The Icelandic parliament passed a bill in December 1998 to make it legal for a private company, deCODE Genetics, to acquire a comprehensive database containing the very detailed medical records of almost the entire population of Iceland, about 270,000 persons. This database is of vital interest because it contains large family trees for the vast majority of the population, and the records have been kept meticulously up-to-date. Iceland has an isolated population with very little immigration for the best part of 1,000 years. It is therefore an ideal population to investigate for the genetic basis of disease. deCODE Genetics, largely funded by American investors, has signed a contract with the Swiss pharmaceutical giant, Hoffman La Roche, worth about $200 million giving them exclusive access to the database to search for the genetic origins of 12 common diseases. It could be considered that the entire population of Iceland is being turned into a biomedical research commodity with a large commercial potential. The DNA part of the database is now being collected and will cover about 90 percent of the Icelandic population. Opposition to the bill was based on three major arguments. (a) There would be no individual signed consent for transfer of the health information to third parties and this would constitute an unwarranted invasion of privacy. (b) It may lead to loss of trust in the confidentiality of the doctor–patient relationship even if the health information were to be encrypted before the transfer. (c) Finally a monopoly was being given to one company to pursue this research. The project will cost about $150 million— more than twice the entire research budget for Iceland. So proponents argue that a private company is needed to fund the project since no governmental agency would have the marketing experience or readiness to float such a venture. The bill was finally passed and the DNA part of the population database is being assembled (Galton and O’Donovan 2000).
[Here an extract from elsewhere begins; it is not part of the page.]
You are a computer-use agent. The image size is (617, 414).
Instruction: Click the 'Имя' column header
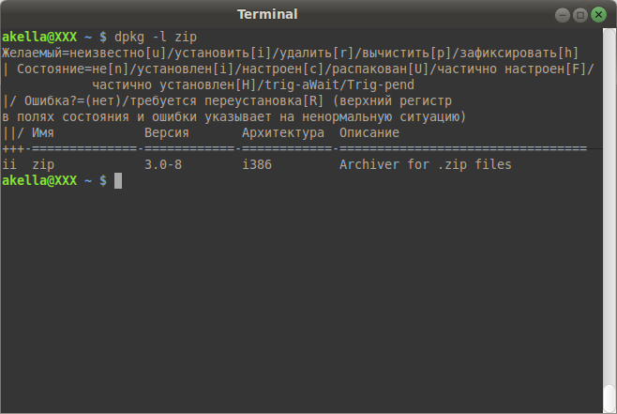tap(43, 132)
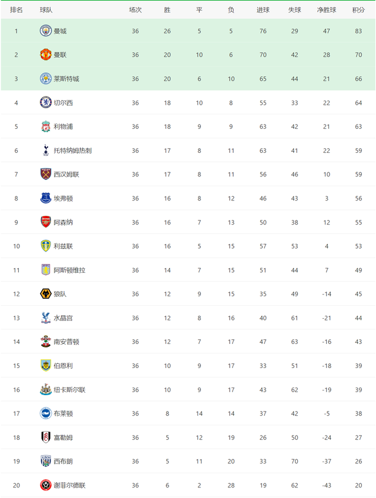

Such accurate and extensive medical records combined with a matching DNA bank could provide a Cornucopia to uncover the genetic origins of many diseases and be of inestimable health benefit to Icelanders as well as other populations. But if the database were to fall into the wrong hands it could provide yet another means for discrimination against an ‘undesirable’ or minority element in society. Passing the act also broke one of the fundamental principles of scientific research: that any research plans have to be evaluated and approved by an independent ethics committee before recruitment of patients should begin. deCode managed to convince the Icelandic government to pass the laws which avoided the necessity for review by a Bioethics or data protection committee. The government claimed that the act resulted from an informed democratic decision, but only 13 percent of the nation considered themselves to have a good enough grasp of the nature of the bill according to a Gallop poll conducted in November 1998. The act was passed by the Icelandic parliament before the public really understood all the issues. A provision in the bill ensures that the database will remain anonymous and therefore informed consent is not necessary. This then raises the problem that if some Icelanders are found to possess genetic variants that predispose them to a serious and treatable disorder they will not be told about it. Yet it is the doctors duty to inform such patients, so clearly the database is not going to be as anonymous as initially promised. The more genetic technology that is introduced into society, especially by Industry, the more important it becomes to protect the rights of individuals from becoming subservient to either state procedures or becoming exposed to market-led commercial forces (Berger 1999).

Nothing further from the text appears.